I decided to write this code to check how exactly an agent behaves when the rewards for transitions in a maze are equal to $0$ and the reward for escaping the maze is $+1$.

This is to answer the following question from Sutton and Barto's book:

Exercise 3.7 Imagine that you are designing a robot to run a maze. You decide to give it a
reward of +1 for escaping from the maze and a reward of zero at all other times. The task
seems to break down naturally into episodes—the successive runs through the maze—so
you decide to treat it as an episodic task, where the goal is to maximize expected total
reward (3.7). After running the learning agent for a while, you find that it is showing
no improvement in escaping from the maze.
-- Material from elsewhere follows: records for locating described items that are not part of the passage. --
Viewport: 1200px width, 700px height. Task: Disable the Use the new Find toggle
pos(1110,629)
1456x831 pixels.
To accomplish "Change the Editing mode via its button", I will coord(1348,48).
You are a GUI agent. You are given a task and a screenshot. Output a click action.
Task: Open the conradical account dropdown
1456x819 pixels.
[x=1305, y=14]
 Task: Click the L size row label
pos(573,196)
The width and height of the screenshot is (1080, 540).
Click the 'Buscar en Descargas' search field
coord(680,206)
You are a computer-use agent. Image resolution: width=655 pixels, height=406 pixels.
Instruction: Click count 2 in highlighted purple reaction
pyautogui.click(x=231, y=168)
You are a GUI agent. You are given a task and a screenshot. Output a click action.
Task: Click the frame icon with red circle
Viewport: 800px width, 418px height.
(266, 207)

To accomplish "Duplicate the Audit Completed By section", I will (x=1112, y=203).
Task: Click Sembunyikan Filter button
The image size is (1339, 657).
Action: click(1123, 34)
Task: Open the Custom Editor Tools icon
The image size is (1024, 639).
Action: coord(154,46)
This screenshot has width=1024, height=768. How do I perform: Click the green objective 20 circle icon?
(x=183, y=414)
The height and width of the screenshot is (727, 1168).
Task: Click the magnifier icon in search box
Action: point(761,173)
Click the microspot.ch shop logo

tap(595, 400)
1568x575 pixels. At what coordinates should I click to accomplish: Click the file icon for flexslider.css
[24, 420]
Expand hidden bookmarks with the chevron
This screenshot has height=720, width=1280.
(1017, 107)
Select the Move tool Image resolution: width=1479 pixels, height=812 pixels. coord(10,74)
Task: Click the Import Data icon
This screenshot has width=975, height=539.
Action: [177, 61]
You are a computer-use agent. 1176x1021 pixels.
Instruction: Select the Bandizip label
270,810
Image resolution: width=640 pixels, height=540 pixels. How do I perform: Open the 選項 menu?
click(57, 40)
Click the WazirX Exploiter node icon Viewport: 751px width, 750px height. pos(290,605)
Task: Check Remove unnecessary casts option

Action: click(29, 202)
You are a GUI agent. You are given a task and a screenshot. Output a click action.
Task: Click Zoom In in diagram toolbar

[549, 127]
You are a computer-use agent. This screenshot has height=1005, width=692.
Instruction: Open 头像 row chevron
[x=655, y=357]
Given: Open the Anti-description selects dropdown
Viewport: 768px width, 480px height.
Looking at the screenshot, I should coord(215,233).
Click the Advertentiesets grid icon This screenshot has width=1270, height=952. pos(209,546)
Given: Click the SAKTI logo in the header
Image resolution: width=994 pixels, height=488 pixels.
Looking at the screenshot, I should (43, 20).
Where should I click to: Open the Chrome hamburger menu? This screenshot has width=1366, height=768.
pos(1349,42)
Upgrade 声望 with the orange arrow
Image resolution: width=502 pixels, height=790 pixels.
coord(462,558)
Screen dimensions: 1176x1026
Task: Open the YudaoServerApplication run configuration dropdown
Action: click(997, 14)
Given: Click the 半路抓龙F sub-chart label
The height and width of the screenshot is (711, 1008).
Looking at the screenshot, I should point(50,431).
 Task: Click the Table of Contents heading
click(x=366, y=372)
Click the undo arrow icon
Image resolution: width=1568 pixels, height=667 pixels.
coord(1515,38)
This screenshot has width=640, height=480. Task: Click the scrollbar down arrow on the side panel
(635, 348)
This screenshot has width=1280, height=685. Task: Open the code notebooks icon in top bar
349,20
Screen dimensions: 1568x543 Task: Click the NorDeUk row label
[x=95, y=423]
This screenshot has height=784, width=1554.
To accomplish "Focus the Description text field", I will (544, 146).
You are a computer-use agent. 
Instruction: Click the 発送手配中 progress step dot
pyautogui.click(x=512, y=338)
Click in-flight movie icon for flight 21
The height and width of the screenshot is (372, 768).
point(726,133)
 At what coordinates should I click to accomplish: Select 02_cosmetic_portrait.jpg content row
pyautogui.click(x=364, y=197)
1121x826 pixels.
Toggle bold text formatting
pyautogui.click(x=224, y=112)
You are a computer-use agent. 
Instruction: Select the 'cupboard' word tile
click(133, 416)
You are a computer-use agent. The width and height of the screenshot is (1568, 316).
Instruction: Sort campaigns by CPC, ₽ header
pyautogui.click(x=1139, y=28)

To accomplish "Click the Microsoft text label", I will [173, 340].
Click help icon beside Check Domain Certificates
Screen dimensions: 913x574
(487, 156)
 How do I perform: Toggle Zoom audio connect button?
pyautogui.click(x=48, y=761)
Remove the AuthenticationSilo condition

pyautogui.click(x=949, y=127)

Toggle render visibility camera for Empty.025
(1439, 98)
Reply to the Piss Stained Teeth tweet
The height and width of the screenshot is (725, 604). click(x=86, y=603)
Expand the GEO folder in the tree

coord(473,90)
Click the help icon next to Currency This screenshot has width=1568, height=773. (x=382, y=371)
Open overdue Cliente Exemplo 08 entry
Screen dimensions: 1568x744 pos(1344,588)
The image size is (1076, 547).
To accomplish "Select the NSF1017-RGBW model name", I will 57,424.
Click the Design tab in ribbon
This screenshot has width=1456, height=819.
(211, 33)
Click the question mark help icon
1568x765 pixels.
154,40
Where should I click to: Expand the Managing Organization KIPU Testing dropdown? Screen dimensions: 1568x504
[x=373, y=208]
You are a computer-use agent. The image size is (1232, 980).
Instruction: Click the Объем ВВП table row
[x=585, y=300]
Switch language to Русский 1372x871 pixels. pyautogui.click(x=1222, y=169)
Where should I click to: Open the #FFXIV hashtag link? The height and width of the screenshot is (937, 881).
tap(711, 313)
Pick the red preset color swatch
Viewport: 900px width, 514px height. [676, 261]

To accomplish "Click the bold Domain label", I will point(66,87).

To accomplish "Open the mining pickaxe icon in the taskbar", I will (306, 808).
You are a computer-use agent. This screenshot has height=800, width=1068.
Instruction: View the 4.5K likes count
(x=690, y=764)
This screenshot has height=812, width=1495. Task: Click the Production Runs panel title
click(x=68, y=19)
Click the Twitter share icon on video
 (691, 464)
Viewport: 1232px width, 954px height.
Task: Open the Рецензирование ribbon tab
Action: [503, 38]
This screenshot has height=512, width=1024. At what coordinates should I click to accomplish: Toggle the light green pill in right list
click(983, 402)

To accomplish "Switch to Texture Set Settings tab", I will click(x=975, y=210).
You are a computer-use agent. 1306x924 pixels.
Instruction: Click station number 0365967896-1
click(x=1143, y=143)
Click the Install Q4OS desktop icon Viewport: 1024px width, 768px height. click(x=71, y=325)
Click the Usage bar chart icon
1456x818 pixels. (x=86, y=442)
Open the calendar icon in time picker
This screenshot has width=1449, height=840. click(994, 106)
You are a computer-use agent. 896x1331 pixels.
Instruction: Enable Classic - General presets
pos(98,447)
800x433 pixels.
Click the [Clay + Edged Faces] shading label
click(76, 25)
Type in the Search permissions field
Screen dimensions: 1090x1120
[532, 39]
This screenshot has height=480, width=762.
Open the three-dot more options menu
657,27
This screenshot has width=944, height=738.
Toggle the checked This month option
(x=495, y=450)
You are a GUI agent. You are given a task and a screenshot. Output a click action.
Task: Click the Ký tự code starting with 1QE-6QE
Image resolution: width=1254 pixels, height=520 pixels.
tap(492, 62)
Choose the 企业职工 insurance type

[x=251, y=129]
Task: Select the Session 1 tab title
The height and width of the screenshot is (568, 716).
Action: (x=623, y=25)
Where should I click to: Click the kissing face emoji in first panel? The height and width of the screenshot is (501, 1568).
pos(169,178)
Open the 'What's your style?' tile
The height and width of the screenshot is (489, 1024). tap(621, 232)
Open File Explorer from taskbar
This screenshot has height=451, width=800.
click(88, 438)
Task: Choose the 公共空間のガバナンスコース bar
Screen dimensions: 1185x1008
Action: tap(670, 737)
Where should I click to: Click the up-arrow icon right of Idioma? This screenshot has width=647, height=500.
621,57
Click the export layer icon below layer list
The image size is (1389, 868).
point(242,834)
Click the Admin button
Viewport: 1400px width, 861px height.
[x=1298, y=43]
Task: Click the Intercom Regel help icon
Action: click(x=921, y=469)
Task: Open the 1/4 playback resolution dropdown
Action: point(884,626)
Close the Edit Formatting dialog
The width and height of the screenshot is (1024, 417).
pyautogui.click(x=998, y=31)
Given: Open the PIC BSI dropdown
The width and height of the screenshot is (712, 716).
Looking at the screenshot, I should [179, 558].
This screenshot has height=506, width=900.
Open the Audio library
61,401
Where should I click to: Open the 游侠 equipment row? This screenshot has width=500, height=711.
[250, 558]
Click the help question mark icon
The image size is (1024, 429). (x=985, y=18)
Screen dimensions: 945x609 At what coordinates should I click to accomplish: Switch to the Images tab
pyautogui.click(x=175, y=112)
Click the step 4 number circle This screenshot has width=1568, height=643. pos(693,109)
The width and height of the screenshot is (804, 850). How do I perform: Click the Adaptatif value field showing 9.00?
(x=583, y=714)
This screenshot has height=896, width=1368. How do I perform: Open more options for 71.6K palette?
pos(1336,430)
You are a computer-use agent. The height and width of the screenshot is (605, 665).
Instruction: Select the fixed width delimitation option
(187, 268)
What is going wrong? Have you e↵ectively
communicated to the agent what you want it to achieve?

First let's create a matrix which will represent our maze. The 2 corners at the top left and bottom right are the exits of the maze. If the agent steps into the exit, then the episode terminates.

In [None]:
import numpy as np

def maze(s):
  maze = np.zeros((s, s))
  maze[0,0], maze[-1,-1] = 1, 1
  return maze

Here is how a $4 \times 4$ maze looks like:

In [110]:
print(maze(4))

[[1. 0. 0. 0.]
 [0. 0. 0. 0.]
 [0. 0. 0. 0.]
 [0. 0. 0. 1.]]


Now let's calculate the state values for the uniform policy. Note that if you're on the edge and you turn into the wall then you circle back to the same state. 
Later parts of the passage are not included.